PROBLEM TO SOLVE >>
An exact copy is needed of the lines from the line holding "The height and width of the screenshot is (392, 653)." through the final line of the listing below, both included.

RECORDS SHOWN >>
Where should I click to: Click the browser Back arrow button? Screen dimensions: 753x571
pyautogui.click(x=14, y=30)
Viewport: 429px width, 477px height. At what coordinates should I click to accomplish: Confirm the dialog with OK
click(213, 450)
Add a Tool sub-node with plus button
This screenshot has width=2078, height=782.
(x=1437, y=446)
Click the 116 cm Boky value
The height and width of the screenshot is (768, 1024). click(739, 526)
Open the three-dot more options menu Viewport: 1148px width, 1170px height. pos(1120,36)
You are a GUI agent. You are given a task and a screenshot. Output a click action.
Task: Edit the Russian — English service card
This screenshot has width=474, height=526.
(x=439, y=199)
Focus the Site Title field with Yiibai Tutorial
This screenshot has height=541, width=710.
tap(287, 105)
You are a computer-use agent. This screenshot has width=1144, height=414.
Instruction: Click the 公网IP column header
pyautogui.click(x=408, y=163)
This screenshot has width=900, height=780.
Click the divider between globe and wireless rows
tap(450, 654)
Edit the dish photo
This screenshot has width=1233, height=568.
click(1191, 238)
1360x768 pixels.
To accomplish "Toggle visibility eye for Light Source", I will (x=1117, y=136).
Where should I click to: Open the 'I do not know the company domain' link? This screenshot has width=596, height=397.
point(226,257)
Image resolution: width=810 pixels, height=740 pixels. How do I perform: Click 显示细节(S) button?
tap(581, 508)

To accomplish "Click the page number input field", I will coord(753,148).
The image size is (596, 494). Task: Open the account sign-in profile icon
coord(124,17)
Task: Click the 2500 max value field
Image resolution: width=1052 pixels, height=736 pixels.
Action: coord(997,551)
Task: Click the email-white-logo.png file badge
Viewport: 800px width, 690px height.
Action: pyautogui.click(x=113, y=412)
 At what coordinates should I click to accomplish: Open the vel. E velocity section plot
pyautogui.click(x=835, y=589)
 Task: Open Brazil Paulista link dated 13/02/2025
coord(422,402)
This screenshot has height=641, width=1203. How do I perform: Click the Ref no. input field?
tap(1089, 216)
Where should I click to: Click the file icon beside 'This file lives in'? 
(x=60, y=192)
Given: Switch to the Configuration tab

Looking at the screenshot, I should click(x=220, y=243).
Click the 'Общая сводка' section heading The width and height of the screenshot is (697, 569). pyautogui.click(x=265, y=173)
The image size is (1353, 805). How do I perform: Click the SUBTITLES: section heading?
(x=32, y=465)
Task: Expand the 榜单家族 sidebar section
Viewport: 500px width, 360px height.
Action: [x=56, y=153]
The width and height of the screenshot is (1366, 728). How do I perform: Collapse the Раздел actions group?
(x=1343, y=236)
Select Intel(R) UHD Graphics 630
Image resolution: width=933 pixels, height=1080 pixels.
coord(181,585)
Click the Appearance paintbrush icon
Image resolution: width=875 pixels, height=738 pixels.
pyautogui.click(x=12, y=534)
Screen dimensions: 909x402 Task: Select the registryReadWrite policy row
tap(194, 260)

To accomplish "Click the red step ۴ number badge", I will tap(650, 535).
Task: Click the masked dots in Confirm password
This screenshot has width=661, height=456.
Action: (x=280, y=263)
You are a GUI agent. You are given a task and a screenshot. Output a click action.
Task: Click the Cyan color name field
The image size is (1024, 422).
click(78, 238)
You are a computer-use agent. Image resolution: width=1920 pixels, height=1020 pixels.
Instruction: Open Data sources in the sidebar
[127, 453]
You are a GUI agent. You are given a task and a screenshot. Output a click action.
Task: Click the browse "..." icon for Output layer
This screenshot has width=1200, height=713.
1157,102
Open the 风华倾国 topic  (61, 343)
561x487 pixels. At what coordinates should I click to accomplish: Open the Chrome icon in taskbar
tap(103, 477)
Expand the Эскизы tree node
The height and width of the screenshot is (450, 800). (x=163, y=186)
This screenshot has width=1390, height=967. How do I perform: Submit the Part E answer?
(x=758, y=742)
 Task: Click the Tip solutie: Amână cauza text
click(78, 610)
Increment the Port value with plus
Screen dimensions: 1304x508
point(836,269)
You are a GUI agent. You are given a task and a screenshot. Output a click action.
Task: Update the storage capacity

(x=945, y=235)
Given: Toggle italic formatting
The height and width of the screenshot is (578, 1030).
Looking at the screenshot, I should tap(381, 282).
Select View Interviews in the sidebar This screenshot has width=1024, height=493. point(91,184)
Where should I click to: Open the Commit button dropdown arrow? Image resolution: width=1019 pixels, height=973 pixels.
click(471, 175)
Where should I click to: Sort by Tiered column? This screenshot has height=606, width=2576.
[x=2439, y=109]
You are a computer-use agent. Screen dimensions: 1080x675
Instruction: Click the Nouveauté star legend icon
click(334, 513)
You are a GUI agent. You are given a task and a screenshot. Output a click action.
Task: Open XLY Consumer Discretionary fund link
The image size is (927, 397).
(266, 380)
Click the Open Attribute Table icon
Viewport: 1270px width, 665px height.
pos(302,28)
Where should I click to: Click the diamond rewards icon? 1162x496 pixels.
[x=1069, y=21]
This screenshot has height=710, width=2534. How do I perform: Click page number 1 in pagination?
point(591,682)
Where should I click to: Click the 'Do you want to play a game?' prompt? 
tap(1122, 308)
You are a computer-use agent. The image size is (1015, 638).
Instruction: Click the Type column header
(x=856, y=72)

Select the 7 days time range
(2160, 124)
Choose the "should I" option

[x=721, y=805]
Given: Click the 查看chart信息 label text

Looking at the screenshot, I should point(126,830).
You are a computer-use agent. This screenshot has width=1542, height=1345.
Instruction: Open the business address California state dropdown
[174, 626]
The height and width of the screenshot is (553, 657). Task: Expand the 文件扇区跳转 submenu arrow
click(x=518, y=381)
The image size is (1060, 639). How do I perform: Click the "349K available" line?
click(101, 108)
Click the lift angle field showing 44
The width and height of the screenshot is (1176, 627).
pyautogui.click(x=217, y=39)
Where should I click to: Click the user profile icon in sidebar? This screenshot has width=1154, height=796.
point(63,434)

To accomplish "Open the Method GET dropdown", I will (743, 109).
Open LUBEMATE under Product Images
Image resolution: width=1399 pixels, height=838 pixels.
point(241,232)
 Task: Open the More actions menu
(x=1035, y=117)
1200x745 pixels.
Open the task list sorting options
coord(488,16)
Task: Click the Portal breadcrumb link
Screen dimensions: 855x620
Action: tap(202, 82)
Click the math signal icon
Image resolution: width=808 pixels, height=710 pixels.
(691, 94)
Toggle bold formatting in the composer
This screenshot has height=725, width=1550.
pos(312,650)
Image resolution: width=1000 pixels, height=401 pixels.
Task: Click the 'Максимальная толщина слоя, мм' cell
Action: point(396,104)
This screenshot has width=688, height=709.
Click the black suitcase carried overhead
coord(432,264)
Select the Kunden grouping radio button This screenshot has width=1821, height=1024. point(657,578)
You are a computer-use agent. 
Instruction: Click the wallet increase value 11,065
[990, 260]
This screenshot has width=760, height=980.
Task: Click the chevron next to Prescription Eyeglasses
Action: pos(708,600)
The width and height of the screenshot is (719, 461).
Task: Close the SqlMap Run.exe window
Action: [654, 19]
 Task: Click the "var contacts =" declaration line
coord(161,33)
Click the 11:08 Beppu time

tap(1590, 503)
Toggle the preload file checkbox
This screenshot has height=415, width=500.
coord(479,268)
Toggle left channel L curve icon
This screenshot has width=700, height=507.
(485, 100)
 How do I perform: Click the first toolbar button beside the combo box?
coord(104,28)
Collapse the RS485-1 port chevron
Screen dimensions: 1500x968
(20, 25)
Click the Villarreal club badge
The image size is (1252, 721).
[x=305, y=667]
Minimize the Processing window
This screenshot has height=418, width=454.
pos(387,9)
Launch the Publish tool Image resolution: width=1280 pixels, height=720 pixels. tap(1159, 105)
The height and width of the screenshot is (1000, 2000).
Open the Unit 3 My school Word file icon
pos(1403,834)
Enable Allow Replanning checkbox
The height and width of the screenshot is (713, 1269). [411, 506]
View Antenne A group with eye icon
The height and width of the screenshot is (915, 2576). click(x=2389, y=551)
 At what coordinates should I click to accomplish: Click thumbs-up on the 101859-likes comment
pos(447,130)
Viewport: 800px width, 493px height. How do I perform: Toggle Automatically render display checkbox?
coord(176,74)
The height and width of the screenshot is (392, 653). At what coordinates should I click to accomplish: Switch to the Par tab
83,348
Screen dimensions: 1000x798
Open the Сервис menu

SOLUTION TO THE EXERCISE >>
The height and width of the screenshot is (392, 653). At what coordinates should I click to accomplish: Switch to the Par tab
83,348
Screen dimensions: 1000x798
Open the Сервис menu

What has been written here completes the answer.